А тем временем в зрительном зале

С начала спектакля царил тихий ужас. При виде активно развивающейся на сцене советской тематики зрители крайне насторожено ждали продолжения пугающей перспективы ещё одной «Бабы Шанель». Костюмы чем-то напоминали эскизы нарядов «Трёхгрошовой оперы», но с большим налётом кожно-мехового стимпанка. Обстановка значительно разрядилась с появлением «Остапа» Мочалкина в бесподобном исполнении Михаила Галицкого (я до сих пор удивляюсь, почему он только Народный РТ, а не РФ – несправедливо). Товарищ артист прямо скажем, спас положение! Но на этом приключения по сказке не закончились. Старший сын Мочалкина в институтах ученый и за правое дело борющийся. При чём, до такой степени, что готов выдать народу своего предприимчивого отца со всеми потрохами. Эдакий великовозрастный Павлик Морозов. Но порция тумаков от Гурьяна быстро ставит мозги на место. Младший сын напротив, родителя чтит, любит и во всём беспрекословно слушается не задумываясь.
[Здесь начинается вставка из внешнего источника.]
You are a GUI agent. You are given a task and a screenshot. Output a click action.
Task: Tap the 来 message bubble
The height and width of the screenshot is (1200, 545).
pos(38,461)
Точнее, ему просто нечем думать, так как фонарик из одного уха через другое просвечивает. Дочь грезит замужеством и новыми ботами. При чём не до конца понятно, что же ей милее. Исходя из сюжета, становится ясно, что вторые. Супруга Мочалкина уровнем IQ тоже не блещет, но это никак не мешает любить своего непутёвого семьянина и радеть за него. Жители деревни – обнаглевшая и озверевшая толпа, ленивая и жадная до чужого добра задаром. Очень удобно устроились на том, что у кого имеется, то непременно общее. А работают пусть негры в банановой роще не плантациях Америки, а у нас тут колхоз великих бездельников.

Вердикт

Пьеса получилась очень живой, лёгкой и непредсказуемой, повествующая о том, что если у человека есть голова на плечах и хоть какая-то доля смекалки, то он нигде не пропадёт: хоть на Юпитере, хоть в заморской Америке. В итоге, зал аплодировал стоя, но занавес всё никак не опускали. Не хотели прощаться актёры со зрителем. Ибо увидеться на старом месте в новой обстановке им предстоит только в следующем году. А сейчас уже всё, театр закрыт на ремонт, спектакля не будет, труппа уехала на гастроли.


Факты:

1) Пьеса Александра Копкова «Слон», написанная в 1932 году, практически в одно время с книгами Ильфа и Петрова, по непонятным причинам является редко показываемым театральным произведением.

2) Казанский академический русский большой драматический театр им.В.И.Качалова был основан в 1791 году, как публичный театра, дававший регулярные представления на арендованных площадках. В 1802 году строится деревянное здание для театра, а в 1849-1852 гг. у Качаловского уже появляется постоянное каменное здание.